-- DATA TO USE --
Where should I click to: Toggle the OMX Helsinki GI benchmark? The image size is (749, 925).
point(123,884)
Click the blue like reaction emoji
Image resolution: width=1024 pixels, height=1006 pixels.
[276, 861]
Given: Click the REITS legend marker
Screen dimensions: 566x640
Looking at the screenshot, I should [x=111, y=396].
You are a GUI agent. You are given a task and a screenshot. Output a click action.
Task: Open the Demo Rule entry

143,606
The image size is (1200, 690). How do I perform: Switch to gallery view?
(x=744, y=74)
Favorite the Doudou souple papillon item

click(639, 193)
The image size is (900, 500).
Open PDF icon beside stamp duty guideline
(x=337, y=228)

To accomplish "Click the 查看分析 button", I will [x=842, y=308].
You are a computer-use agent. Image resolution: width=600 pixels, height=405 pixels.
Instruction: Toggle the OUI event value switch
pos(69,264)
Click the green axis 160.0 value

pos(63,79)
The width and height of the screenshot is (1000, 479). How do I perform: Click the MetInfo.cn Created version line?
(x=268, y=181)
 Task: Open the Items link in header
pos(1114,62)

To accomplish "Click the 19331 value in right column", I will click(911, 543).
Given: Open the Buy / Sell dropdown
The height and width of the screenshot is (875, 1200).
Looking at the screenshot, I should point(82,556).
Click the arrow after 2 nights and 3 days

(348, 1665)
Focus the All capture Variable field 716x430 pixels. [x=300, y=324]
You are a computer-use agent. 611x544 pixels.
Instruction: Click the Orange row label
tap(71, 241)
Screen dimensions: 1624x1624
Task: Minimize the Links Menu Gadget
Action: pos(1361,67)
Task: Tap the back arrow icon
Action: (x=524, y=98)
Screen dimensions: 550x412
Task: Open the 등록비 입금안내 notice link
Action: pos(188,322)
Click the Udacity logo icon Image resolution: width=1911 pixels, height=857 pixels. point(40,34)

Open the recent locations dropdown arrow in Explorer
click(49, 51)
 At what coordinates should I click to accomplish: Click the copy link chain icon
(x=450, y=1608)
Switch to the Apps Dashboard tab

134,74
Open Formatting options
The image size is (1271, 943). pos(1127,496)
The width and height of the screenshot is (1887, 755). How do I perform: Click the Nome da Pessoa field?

-- WORK REQUIRED --
The required output is every line of the entries, starting at the one that contains "The width and height of the screenshot is (1000, 479)." and ending at the last, copied exactly.

-- EXERCISE RESPONSE --
The width and height of the screenshot is (1000, 479). How do I perform: Click the MetInfo.cn Created version line?
(x=268, y=181)
 Task: Open the Items link in header
pos(1114,62)

To accomplish "Click the 19331 value in right column", I will click(911, 543).
Given: Open the Buy / Sell dropdown
The height and width of the screenshot is (875, 1200).
Looking at the screenshot, I should point(82,556).
Click the arrow after 2 nights and 3 days

(348, 1665)
Focus the All capture Variable field 716x430 pixels. [x=300, y=324]
You are a computer-use agent. 611x544 pixels.
Instruction: Click the Orange row label
tap(71, 241)
Screen dimensions: 1624x1624
Task: Minimize the Links Menu Gadget
Action: pos(1361,67)
Task: Tap the back arrow icon
Action: (x=524, y=98)
Screen dimensions: 550x412
Task: Open the 등록비 입금안내 notice link
Action: pos(188,322)
Click the Udacity logo icon Image resolution: width=1911 pixels, height=857 pixels. point(40,34)

Open the recent locations dropdown arrow in Explorer
click(49, 51)
 At what coordinates should I click to accomplish: Click the copy link chain icon
(x=450, y=1608)
Switch to the Apps Dashboard tab

134,74
Open Formatting options
The image size is (1271, 943). pos(1127,496)
The width and height of the screenshot is (1887, 755). How do I perform: Click the Nome da Pessoa field?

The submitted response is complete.